Thursday, July 23, 2020

2020 Predictions

I really should eschew doing predictions this year – the whole point of an exercise like this (other than fun, which is the main point) is to predict what will happen over a reasonably large sample. I don’t predict the outcomes of playoff series in the same manner, because I contend they are inherently unpredictable as binary outcomes with any level of accuracy that makes it worthwhile. The practice of making rank-order predictions is already a simplification of the reality of what is actually being predicted, and when applied to a season that is slated to be less than 40% the normal length, it is a foolhardy exercise indeed. Add on extra uncertainty due to player availability variability beyond the normal injuries, an extended gap since the last time we actually had the opportunity to observe players’ talent levels on the field, a severely unbalanced schedule, etc. ad nauseam, and there’s no good reason to do it.
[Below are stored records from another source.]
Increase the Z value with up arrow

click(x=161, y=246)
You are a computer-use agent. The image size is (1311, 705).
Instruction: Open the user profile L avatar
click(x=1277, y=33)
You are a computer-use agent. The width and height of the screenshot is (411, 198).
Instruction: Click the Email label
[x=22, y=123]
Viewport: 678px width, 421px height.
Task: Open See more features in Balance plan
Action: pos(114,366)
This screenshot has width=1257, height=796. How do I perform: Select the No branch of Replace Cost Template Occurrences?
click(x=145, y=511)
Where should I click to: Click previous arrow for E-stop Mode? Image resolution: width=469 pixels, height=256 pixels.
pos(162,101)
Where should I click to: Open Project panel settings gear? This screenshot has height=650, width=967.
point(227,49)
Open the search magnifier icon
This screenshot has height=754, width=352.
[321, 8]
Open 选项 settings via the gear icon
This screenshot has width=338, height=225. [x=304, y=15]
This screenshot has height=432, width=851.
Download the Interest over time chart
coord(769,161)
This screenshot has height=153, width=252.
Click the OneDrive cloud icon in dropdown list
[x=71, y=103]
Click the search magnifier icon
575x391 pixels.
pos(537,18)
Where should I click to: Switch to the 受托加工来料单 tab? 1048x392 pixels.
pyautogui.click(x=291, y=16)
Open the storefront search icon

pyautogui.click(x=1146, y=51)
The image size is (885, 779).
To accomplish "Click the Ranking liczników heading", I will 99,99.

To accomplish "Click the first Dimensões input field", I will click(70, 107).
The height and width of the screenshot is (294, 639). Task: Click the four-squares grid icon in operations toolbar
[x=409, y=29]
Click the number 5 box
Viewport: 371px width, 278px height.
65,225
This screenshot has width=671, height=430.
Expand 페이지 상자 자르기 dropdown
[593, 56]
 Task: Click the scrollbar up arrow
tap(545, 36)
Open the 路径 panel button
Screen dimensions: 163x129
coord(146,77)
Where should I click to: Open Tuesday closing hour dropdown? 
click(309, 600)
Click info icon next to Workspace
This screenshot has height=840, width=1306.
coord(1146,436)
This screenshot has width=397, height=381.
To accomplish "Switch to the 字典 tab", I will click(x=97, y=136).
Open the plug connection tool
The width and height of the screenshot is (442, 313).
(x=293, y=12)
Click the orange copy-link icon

Except that it’s fun, and I’ve been doing it in an unbroken chain since 1995, and if there's ever been a season in which to try to embrace the fun elements of baseball, this is it. So why not? I didn’t put a lot of my own effort into this – usually I use the Marcel or ZIPS or Steamer projections as a starting point, but make my own tweaks to both player’s performance and my thoughts on likely playing time. Here I just used the team win estimates published by Baseball Prospectus, Fangraphs, and Clay Davenport as a starting point rather than building up from player-level performance. I also made some of my own judgment calls on team-level performance more aggressively than I normally would – it’s easier to disbelieve someone’s team-level prediction when you haven’t dug in at the player-level yourself. I have not in any way though inserted randomness for what I hope would be obvious reasons if you are reading this blog.


1. Tampa Bay
2. New York (wildcard)
3. Toronto
4. Boston
5. Baltimore


1. Minnesota
2. Cleveland (wildcard)
3. Chicago
4. Kansas City
5. Detroit


1. Oakland
2. Houston
3. Los Angeles
4. Texas
5. Seattle


1. New York
2. Atlanta (wildcard)
3. Washington
4. Philadelphia
5. Miami


1. Chicago
2. Cincinnati (wildcard)
3. Milwaukee
4. St. Louis
5. Pittsburgh


1. Los Angeles
2. Arizona
3. San Diego
4. Colorado
5. San Francisco


Los Angeles over Tampa Bay

1 comment:

  1. So with the eleventh hour playoff format change, I guess the top two in each division are playoff picks, plus add Chicago and Los Angeles in teh AL, Washington and Milwaukee in the NL.